The study suggests that the deep mantle, where magma arises, is more uniform than scientists thought. Instead of being a stew-like mix of rock compositions, the mantle might be more like a blended smoothie — well mixed and similar throughout.
"It tells us that the mantle is probably much simpler than we were starting to think it is," said Matthijs Smit, an Earth scientist at the University of British Columbia.
Structures observed inside the deep mantle may thus not be signs of different types of rocks, but rather temperature differences in the same kind of rocks, Smit said.
The study examined hotspot lavas, which come from plumes that billow upward from Earth's deep mantle and erupt at volcanoes at the planet's surface. Samoa, Hawaii and Iceland are all hotspots. The lavas that erupt at hotspots around the globe vary in their trace elements, which scientists have traditionally interpreted to mean that the mantle has lots of distinct reservoirs of different rock which don't mix, or mix slowly, said Paul Tackley, a geophysicist at ETH Zürich who was not involved in the study. But large-scale computer models of the mantle suggest that this layer of Earth probably does mix efficiently. If that's the case, it's possible that magmas all start out the same in the lower mantle and differentiate as they rise through the upper mantle.
"We have a hundred soups," Smit told Live Science. "Do we make them from a hundred different stock cubes, or do we actually have 100 different soups that we all made from the same stock cube?"

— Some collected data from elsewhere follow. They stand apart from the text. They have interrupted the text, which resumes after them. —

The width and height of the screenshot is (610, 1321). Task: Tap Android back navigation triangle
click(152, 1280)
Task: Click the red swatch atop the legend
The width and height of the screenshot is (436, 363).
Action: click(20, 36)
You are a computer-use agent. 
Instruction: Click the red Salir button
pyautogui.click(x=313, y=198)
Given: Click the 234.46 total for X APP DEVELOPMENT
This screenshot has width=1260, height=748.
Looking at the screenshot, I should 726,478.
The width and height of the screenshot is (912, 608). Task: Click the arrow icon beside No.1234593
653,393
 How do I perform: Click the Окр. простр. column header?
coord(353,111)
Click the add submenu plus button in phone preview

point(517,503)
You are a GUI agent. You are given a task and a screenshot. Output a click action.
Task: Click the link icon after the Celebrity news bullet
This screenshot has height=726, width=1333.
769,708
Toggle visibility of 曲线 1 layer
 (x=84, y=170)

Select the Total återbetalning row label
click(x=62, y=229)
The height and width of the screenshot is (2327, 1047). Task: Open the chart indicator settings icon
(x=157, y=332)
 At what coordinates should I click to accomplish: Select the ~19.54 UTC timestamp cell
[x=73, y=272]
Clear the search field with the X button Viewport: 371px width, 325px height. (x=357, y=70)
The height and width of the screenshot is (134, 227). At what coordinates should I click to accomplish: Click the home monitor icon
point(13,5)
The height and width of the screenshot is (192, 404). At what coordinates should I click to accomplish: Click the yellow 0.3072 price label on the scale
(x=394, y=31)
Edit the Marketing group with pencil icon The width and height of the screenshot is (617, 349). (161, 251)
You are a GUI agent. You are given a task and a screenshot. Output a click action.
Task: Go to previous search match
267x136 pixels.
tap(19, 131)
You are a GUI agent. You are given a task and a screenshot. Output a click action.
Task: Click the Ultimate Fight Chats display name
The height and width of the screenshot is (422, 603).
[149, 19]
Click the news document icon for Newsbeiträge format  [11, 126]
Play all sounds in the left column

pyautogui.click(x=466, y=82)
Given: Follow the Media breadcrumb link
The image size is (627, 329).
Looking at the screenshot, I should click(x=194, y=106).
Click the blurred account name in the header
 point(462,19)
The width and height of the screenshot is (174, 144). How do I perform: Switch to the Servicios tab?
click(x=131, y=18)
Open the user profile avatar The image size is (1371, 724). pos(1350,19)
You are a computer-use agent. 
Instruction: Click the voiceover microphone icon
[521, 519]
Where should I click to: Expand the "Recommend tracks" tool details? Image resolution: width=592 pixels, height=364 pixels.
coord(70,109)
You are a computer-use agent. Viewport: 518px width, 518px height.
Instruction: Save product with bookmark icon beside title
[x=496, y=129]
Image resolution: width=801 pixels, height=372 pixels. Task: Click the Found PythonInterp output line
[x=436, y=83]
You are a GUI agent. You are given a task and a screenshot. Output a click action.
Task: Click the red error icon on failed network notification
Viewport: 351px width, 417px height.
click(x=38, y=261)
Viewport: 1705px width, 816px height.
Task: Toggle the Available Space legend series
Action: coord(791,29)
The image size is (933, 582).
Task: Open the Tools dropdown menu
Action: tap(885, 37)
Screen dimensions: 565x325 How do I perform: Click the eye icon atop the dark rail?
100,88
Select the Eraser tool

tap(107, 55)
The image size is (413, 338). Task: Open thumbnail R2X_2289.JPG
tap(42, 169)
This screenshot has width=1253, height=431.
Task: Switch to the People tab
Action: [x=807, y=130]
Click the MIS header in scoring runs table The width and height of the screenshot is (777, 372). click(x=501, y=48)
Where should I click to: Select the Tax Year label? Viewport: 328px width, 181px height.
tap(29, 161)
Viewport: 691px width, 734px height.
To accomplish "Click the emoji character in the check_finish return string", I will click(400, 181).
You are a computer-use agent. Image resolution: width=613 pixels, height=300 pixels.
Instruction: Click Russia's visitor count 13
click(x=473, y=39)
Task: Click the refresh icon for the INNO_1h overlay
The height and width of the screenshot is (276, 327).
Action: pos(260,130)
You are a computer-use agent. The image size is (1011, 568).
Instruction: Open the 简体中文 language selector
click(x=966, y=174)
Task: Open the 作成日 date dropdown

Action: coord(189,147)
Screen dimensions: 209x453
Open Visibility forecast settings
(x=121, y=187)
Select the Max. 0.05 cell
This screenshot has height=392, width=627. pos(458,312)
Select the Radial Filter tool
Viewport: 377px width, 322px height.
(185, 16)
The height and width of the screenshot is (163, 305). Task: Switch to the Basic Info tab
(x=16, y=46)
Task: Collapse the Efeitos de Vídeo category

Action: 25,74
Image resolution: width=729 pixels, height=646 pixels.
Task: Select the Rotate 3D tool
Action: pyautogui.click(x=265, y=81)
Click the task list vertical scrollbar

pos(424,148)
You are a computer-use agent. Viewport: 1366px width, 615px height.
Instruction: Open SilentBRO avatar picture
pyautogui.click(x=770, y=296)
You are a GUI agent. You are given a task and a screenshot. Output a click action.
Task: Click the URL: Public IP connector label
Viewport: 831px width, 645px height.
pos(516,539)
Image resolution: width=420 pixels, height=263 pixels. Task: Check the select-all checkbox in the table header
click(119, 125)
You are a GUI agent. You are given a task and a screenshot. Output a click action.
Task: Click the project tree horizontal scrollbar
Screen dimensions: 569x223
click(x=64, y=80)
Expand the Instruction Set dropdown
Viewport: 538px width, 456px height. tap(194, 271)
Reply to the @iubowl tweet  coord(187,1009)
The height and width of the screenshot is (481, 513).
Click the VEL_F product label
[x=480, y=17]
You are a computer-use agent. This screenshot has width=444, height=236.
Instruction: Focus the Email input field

There's no way to peer into the lower mantle directly, but hotspot lavas do have chemical signatures that give hints of their history. Smit and his colleagues looked at lava concentrations of three elements—nickel, niobium and chromium. These elements behave differently as the melts rise and change on their way to the surface: Nickel tends to become incorporated into crystals, so liquid portions of the melt have lower and lower concentrations of nickel as the melt goes through more changes. Chromium does the same on a different timeline, while niobium tends to stay in the liquid. By looking at the proportions of these different elements, the researchers could tell which lavas had gone through the most changes from their original source, and which were closer to that ancestral mantle magma.